## [Problem description]
Give back every record below precisely as written.

-- Source records follows --

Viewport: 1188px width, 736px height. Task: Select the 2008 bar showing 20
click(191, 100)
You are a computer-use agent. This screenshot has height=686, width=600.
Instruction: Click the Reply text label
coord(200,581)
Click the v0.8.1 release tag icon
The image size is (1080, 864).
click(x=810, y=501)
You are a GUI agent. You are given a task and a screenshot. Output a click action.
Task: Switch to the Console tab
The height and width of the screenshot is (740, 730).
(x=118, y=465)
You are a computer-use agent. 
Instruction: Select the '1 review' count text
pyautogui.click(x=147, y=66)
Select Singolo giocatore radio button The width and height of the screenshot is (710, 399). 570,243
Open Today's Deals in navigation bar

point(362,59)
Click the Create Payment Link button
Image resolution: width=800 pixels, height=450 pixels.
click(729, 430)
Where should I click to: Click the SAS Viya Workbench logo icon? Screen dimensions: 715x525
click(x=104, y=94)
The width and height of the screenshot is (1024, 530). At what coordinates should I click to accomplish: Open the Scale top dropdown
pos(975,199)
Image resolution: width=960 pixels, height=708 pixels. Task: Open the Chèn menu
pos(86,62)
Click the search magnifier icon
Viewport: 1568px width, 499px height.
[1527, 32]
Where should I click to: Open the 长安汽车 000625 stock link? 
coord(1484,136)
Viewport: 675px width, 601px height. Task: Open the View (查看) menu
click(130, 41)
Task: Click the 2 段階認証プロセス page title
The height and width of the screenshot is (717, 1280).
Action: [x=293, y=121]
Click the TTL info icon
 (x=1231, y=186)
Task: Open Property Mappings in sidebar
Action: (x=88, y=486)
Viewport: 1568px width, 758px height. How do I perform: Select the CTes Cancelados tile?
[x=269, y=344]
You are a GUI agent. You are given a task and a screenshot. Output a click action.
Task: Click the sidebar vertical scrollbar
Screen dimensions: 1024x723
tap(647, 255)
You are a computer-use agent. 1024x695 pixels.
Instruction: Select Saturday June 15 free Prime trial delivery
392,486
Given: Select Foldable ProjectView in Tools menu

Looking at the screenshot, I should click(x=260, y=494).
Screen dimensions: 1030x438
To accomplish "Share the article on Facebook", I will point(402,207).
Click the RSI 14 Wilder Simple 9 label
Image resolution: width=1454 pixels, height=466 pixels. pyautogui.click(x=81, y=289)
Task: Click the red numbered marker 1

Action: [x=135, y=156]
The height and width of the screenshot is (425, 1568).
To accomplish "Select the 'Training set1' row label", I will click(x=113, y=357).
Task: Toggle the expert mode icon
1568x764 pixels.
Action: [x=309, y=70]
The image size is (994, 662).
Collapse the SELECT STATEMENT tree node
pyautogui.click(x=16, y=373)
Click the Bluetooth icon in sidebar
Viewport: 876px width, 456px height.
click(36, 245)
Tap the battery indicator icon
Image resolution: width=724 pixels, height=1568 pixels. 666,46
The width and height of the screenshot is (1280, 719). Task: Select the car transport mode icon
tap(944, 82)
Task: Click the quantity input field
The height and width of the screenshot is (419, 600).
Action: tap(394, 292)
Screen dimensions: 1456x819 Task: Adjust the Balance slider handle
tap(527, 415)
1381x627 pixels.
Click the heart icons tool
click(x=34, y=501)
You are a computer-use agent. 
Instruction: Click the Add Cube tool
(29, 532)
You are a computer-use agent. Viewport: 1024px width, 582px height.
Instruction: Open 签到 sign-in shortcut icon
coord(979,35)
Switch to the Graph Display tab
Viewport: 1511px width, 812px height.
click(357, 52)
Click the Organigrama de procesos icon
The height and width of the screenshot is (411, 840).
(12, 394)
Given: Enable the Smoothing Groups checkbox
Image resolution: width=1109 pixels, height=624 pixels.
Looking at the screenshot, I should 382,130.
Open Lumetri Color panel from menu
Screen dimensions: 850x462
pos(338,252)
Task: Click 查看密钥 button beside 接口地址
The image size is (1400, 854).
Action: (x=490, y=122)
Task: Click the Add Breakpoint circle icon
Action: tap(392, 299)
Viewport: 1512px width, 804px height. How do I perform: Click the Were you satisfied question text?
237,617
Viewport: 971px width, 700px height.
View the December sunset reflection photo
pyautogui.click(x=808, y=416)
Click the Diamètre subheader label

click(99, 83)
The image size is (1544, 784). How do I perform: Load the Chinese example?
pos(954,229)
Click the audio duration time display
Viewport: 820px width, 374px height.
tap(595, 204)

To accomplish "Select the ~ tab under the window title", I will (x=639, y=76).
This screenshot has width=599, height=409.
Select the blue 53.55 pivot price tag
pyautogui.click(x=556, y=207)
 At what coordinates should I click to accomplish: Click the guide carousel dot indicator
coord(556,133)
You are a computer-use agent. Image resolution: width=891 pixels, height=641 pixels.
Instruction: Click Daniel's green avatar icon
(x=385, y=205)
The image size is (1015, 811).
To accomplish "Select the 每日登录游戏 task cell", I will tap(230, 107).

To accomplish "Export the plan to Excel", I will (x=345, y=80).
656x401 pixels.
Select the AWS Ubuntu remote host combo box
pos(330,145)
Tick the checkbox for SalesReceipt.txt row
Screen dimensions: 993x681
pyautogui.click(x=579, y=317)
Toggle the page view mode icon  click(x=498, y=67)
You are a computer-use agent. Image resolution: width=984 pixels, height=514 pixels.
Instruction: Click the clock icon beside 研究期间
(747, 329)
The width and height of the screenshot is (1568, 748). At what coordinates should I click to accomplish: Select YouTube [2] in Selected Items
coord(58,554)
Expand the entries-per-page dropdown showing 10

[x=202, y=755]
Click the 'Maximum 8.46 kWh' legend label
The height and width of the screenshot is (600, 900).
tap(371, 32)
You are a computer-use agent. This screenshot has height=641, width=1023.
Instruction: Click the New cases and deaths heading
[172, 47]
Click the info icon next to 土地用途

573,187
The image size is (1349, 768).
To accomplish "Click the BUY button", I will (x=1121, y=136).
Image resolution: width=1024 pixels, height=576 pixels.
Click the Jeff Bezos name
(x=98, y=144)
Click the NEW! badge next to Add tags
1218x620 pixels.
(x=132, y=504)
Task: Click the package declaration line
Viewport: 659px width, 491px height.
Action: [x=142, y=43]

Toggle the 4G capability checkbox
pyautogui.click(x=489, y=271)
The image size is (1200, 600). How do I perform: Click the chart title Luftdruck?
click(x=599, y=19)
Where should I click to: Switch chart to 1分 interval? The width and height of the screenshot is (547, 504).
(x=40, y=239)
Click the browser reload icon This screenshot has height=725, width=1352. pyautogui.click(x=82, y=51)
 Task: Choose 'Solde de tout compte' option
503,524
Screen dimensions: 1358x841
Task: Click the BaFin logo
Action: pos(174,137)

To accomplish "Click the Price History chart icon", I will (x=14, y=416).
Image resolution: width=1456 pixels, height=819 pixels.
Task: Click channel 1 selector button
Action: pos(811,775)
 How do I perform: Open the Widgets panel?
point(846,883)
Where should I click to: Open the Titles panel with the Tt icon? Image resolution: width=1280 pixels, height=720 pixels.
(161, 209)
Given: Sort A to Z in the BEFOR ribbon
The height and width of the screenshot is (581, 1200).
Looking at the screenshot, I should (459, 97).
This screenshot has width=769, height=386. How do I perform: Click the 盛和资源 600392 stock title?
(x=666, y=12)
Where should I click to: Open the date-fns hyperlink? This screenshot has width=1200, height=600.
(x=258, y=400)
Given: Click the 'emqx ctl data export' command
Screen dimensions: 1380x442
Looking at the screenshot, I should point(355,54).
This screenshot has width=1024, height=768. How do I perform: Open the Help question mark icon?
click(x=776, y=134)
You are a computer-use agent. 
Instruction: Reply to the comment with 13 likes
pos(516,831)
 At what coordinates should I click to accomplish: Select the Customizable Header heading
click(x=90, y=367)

-- Source records concluded --

## [Exercise output]
Viewport: 1188px width, 736px height. Task: Select the 2008 bar showing 20
click(191, 100)
You are a computer-use agent. This screenshot has height=686, width=600.
Instruction: Click the Reply text label
coord(200,581)
Click the v0.8.1 release tag icon
The image size is (1080, 864).
click(x=810, y=501)
You are a GUI agent. You are given a task and a screenshot. Output a click action.
Task: Switch to the Console tab
The height and width of the screenshot is (740, 730).
(x=118, y=465)
You are a computer-use agent. 
Instruction: Select the '1 review' count text
pyautogui.click(x=147, y=66)
Select Singolo giocatore radio button The width and height of the screenshot is (710, 399). 570,243
Open Today's Deals in navigation bar

point(362,59)
Click the Create Payment Link button
Image resolution: width=800 pixels, height=450 pixels.
click(729, 430)
Where should I click to: Click the SAS Viya Workbench logo icon? Screen dimensions: 715x525
click(x=104, y=94)
The width and height of the screenshot is (1024, 530). At what coordinates should I click to accomplish: Open the Scale top dropdown
pos(975,199)
Image resolution: width=960 pixels, height=708 pixels. Task: Open the Chèn menu
pos(86,62)
Click the search magnifier icon
Viewport: 1568px width, 499px height.
[1527, 32]
Where should I click to: Open the 长安汽车 000625 stock link? 
coord(1484,136)
Viewport: 675px width, 601px height. Task: Open the View (查看) menu
click(130, 41)
Task: Click the 2 段階認証プロセス page title
The height and width of the screenshot is (717, 1280).
Action: [x=293, y=121]
Click the TTL info icon
 (x=1231, y=186)
Task: Open Property Mappings in sidebar
Action: (x=88, y=486)
Viewport: 1568px width, 758px height. How do I perform: Select the CTes Cancelados tile?
[x=269, y=344]
You are a GUI agent. You are given a task and a screenshot. Output a click action.
Task: Click the sidebar vertical scrollbar
Screen dimensions: 1024x723
tap(647, 255)
You are a computer-use agent. 1024x695 pixels.
Instruction: Select Saturday June 15 free Prime trial delivery
392,486
Given: Select Foldable ProjectView in Tools menu

Looking at the screenshot, I should click(x=260, y=494).
Screen dimensions: 1030x438
To accomplish "Share the article on Facebook", I will point(402,207).
Click the RSI 14 Wilder Simple 9 label
Image resolution: width=1454 pixels, height=466 pixels. pyautogui.click(x=81, y=289)
Task: Click the red numbered marker 1

Action: [x=135, y=156]
The height and width of the screenshot is (425, 1568).
To accomplish "Select the 'Training set1' row label", I will click(x=113, y=357).
Task: Toggle the expert mode icon
1568x764 pixels.
Action: [x=309, y=70]
The image size is (994, 662).
Collapse the SELECT STATEMENT tree node
pyautogui.click(x=16, y=373)
Click the Bluetooth icon in sidebar
Viewport: 876px width, 456px height.
click(36, 245)
Tap the battery indicator icon
Image resolution: width=724 pixels, height=1568 pixels. 666,46
The width and height of the screenshot is (1280, 719). Task: Select the car transport mode icon
tap(944, 82)
Task: Click the quantity input field
The height and width of the screenshot is (419, 600).
Action: tap(394, 292)
Screen dimensions: 1456x819 Task: Adjust the Balance slider handle
tap(527, 415)
1381x627 pixels.
Click the heart icons tool
click(x=34, y=501)
You are a computer-use agent. 
Instruction: Click the Add Cube tool
(29, 532)
You are a computer-use agent. Viewport: 1024px width, 582px height.
Instruction: Open 签到 sign-in shortcut icon
coord(979,35)
Switch to the Graph Display tab
Viewport: 1511px width, 812px height.
click(357, 52)
Click the Organigrama de procesos icon
The height and width of the screenshot is (411, 840).
(12, 394)
Given: Enable the Smoothing Groups checkbox
Image resolution: width=1109 pixels, height=624 pixels.
Looking at the screenshot, I should 382,130.
Open Lumetri Color panel from menu
Screen dimensions: 850x462
pos(338,252)
Task: Click 查看密钥 button beside 接口地址
The image size is (1400, 854).
Action: (x=490, y=122)
Task: Click the Add Breakpoint circle icon
Action: tap(392, 299)
Viewport: 1512px width, 804px height. How do I perform: Click the Were you satisfied question text?
237,617
Viewport: 971px width, 700px height.
View the December sunset reflection photo
pyautogui.click(x=808, y=416)
Click the Diamètre subheader label

click(99, 83)
The image size is (1544, 784). How do I perform: Load the Chinese example?
pos(954,229)
Click the audio duration time display
Viewport: 820px width, 374px height.
tap(595, 204)

To accomplish "Select the ~ tab under the window title", I will (x=639, y=76).
This screenshot has width=599, height=409.
Select the blue 53.55 pivot price tag
pyautogui.click(x=556, y=207)
 At what coordinates should I click to accomplish: Click the guide carousel dot indicator
coord(556,133)
You are a computer-use agent. Image resolution: width=891 pixels, height=641 pixels.
Instruction: Click Daniel's green avatar icon
(x=385, y=205)
The image size is (1015, 811).
To accomplish "Select the 每日登录游戏 task cell", I will tap(230, 107).

To accomplish "Export the plan to Excel", I will (x=345, y=80).
656x401 pixels.
Select the AWS Ubuntu remote host combo box
pos(330,145)
Tick the checkbox for SalesReceipt.txt row
Screen dimensions: 993x681
pyautogui.click(x=579, y=317)
Toggle the page view mode icon  click(x=498, y=67)
You are a computer-use agent. Image resolution: width=984 pixels, height=514 pixels.
Instruction: Click the clock icon beside 研究期间
(747, 329)
The width and height of the screenshot is (1568, 748). At what coordinates should I click to accomplish: Select YouTube [2] in Selected Items
coord(58,554)
Expand the entries-per-page dropdown showing 10

[x=202, y=755]
Click the 'Maximum 8.46 kWh' legend label
The height and width of the screenshot is (600, 900).
tap(371, 32)
You are a computer-use agent. This screenshot has height=641, width=1023.
Instruction: Click the New cases and deaths heading
[172, 47]
Click the info icon next to 土地用途

573,187
The image size is (1349, 768).
To accomplish "Click the BUY button", I will (x=1121, y=136).
Image resolution: width=1024 pixels, height=576 pixels.
Click the Jeff Bezos name
(x=98, y=144)
Click the NEW! badge next to Add tags
1218x620 pixels.
(x=132, y=504)
Task: Click the package declaration line
Viewport: 659px width, 491px height.
Action: [x=142, y=43]

Toggle the 4G capability checkbox
pyautogui.click(x=489, y=271)
The image size is (1200, 600). How do I perform: Click the chart title Luftdruck?
click(x=599, y=19)
Where should I click to: Switch chart to 1分 interval? The width and height of the screenshot is (547, 504).
(x=40, y=239)
Click the browser reload icon This screenshot has height=725, width=1352. pyautogui.click(x=82, y=51)
 Task: Choose 'Solde de tout compte' option
503,524
Screen dimensions: 1358x841
Task: Click the BaFin logo
Action: pos(174,137)

To accomplish "Click the Price History chart icon", I will (x=14, y=416).
Image resolution: width=1456 pixels, height=819 pixels.
Task: Click channel 1 selector button
Action: pos(811,775)
 How do I perform: Open the Widgets panel?
point(846,883)
Where should I click to: Open the Titles panel with the Tt icon? Image resolution: width=1280 pixels, height=720 pixels.
(161, 209)
Given: Sort A to Z in the BEFOR ribbon
The height and width of the screenshot is (581, 1200).
Looking at the screenshot, I should (459, 97).
This screenshot has width=769, height=386. How do I perform: Click the 盛和资源 600392 stock title?
(x=666, y=12)
Where should I click to: Open the date-fns hyperlink? This screenshot has width=1200, height=600.
(x=258, y=400)
Given: Click the 'emqx ctl data export' command
Screen dimensions: 1380x442
Looking at the screenshot, I should point(355,54).
This screenshot has width=1024, height=768. How do I perform: Open the Help question mark icon?
click(x=776, y=134)
You are a computer-use agent. 
Instruction: Reply to the comment with 13 likes
pos(516,831)
 At what coordinates should I click to accomplish: Select the Customizable Header heading
click(x=90, y=367)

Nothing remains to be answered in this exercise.